NOTE 14 – RISKS (CONTINUED)

 

B. Interest risk
   
  Cash flow interest rate risk
   
  The Company is exposed to cash flow interest rate risk through the changes in interest rates related mainly to the Company’s variable-rates short-term and long-term bank loans and bank balances.
   
  The Company currently does not have any interest rate hedging policy in relation to fair value interest rate risk and cash flow interest rate risk. The directors monitor the Company’s exposures on an ongoing basis and will consider hedging the interest rate should the need arises
   
  Sensitivity analysis
   
  The sensitivity analysis below has been determined assuming that a change in interest rates had occurred at the end of the reporting period and had been applied to the exposure to interest rates for financial instruments in existence at that date. 1% increase or decrease is used when reporting interest rate risk internally to key management personnel and represents management’s assessment of the reasonably possible change in interest rates.
   
  If interest rates had been 1% higher or lower and all other variables were held constant, the Company’s post tax loss for the year ended December 31, 2022 and 2021 would have increased or decreased by approximately $13,069 and $1,954, respectively.

 

  Foreign currency risk
   
  Foreign currency risk is the risk that the holding of foreign currency assets will affect the Company’s financial position as a result of a change in foreign currency exchange rates.
   
 

The Company’s monetary assets and liabilities are mainly denominated in HK$, the Company did not have foreign currency denominated monetary liabilities at the end of reporting period. the Company currently does not have a foreign currency hedging policy to eliminate the currency exposures.

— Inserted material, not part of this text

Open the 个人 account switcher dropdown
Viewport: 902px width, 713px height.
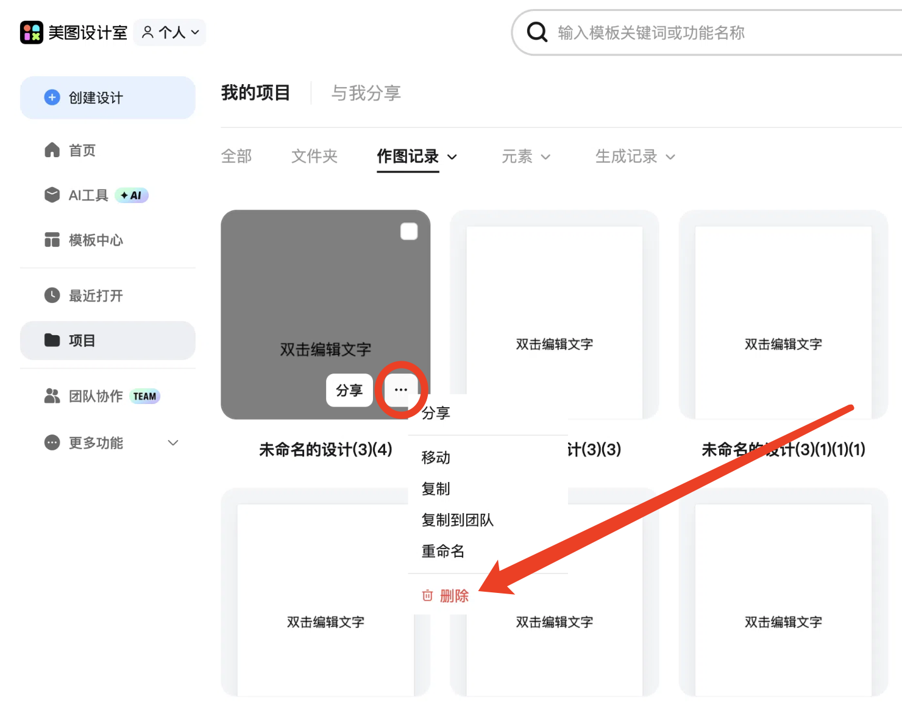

However, the directors monitor the related foreign currency exposure closely and will consider hedging significant foreign currency exposures should the need arise.

 

In the opinion of the directors of the Company, the currency risk of $ is considered insignificant as HK$ is pegged to $ and therefore no sensitivity analysis is presented.

 

 

NOTE 14 – RISKS (CONTINUED)

 

C. Economic and political risks

 

  The Company’s operations are mainly conducted in HK SAR. Accordingly, the Company’s business, financial condition, and results of operations may be influenced by changes in the political, economic, and legal environments in HK SAR.
   
  The Company’s operations in HK SAR are subject to special considerations and significant risks not typically associated with companies in North America and Western Europe. These include risks associated with, among others, the political, economic and legal environment and foreign currency exchange. The Company’s results may be adversely affected by changes in the political and social conditions in HK SAR, and by changes in governmental policies with respect to laws and regulations, anti-inflationary measures, currency conversion, remittances abroad, and rates and methods of taxation, among other things.

 

D. Environmental risks
   
 

The Company has procured environmental licenses required by the HK SAR government. Historically there was no penalties charged over the environmental issue during any engagement of construction works. In addition, the Company also obtained a certification of complies with the requirements of ISO 14001: 2015 Environmental Management System Standard to maintain and proved the quality service with less environmental risk.

 

In the opinion of the directors of the Company, there is no environmental risk for the Company.

 

E. Inflation Risk
   
  Management monitors changes in price levels. Historically inflation has not materially impacted the Company’s audited consolidated financial statements; however, significant increases in the price of raw materials and labor that cannot be passed to the Company’s customers could adversely impact WLHK’s results of operations.